In February 2016, the FASB issued guidance requiring lessees to recognize a right-of-use asset and a lease liability on the balance sheet for substantially all leases, with the exception of short-term leases. Leases will be classified as either financing or operating, with classification affecting the pattern of expense recognition in the statements of income. The guidance is effective for annual periods, including interim periods within those periods, beginning after December 15, 2018, with early adoption permitted. We are currently evaluating the impact that the update will have on the Company’s condensed consolidated financial statements and we plan on adopting this on January 1, 2019.
Stock-Based Compensation
Stock-Based Compensation – The Company measures the value of stock options on the grant date at fair value, using the Black-Scholes option valuation model.  The Company amortizes the fair value of stock options, net of estimated forfeitures, utilizing straight-line amortization of compensation expense over the requisite service period of the grant.

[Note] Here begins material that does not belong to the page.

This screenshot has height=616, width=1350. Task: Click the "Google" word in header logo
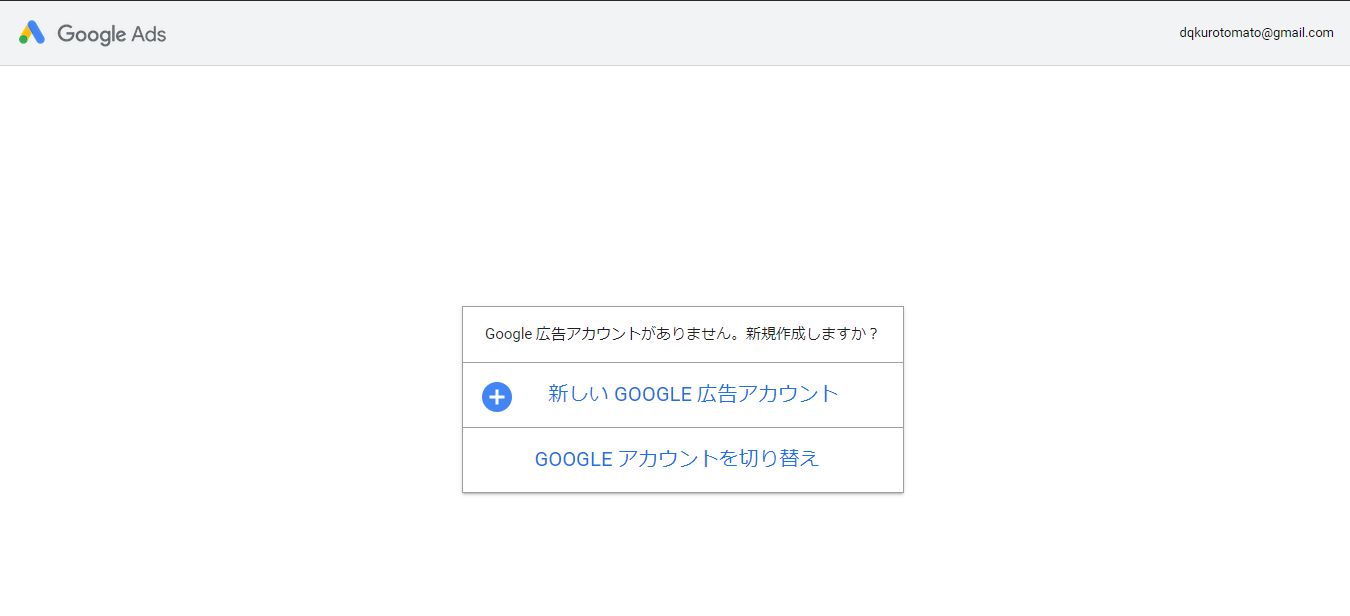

The Company measures the value of service and performance-based restricted stock on the fair value of a share of common stock on the date of the grant. The Company amortizes the fair value of service-based restricted stock utilizing straight-line amortization of compensation expense over the requisite service period of the grant.

The Company amortizes the fair value of the performance-based restricted stock based on the determination of the probable outcome of the performance condition.  If the performance condition is expected to be met, then the Company amortizes the fair value of the number of shares expected to vest on a straight-line basis over the requisite performance period of the grant.  However, if the associated performance condition is not expected to be met, then the Company does not recognize the stock-based compensation expense.
Income Taxes
Income Taxes – The Company accounts for income taxes in accordance with ASC Topic 740, “Income Taxes” (“ASC 740”). This statement requires an asset and a liability approach for measuring deferred taxes based on temporary differences between the financial statement and tax bases of assets and liabilities existing at each balance sheet date using enacted tax rates for years in which taxes are expected to be paid or recovered.

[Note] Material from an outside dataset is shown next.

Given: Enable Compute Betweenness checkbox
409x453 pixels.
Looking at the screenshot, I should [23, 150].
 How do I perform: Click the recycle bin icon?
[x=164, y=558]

In accordance with ASC 740, the Company assesses our deferred tax asset to determine whether all or any portion of the asset is more likely than not unrealizable.  A valuation allowance is required to be established or maintained when, based on currently available information, it is more likely than not that all or a portion of a deferred tax asset will not be realized. In accordance with ASC 740, our assessment considers whether there has been sufficient income in recent years and whether sufficient income is expected in future years in order to utilize the deferred tax asset. In evaluating the realizability of deferred income tax assets, the Company considered, among other things, historical levels of income, expected future income, the expected timing of the reversals of existing temporary reporting differences, and the expected impact of tax planning strategies that may be implemented to prevent the potential loss of future income tax benefits. Significant judgment is required in determining the future tax consequences of events that have been recognized in our consolidated financial statements and/or tax returns.  Differences between anticipated and actual outcomes of these future tax consequences could have a material impact on the Company’s consolidated financial position or results of operations.  Changes in, among other things, income tax legislation, statutory income tax rates, or future income levels could materially impact the Company’s valuation of income tax assets and liabilities and could cause our income tax provision to vary significantly among financial reporting periods.  See information regarding the impact of the Tax Cuts and Jobs Act in Note 7.

The Company recognizes accrued interest and penalties related to unrecognized tax benefits in income tax expense.  During the three and nine months ended September 30, 2018 and 2017, the Company did not recognize any interest and penalties expense associated with uncertain tax positions.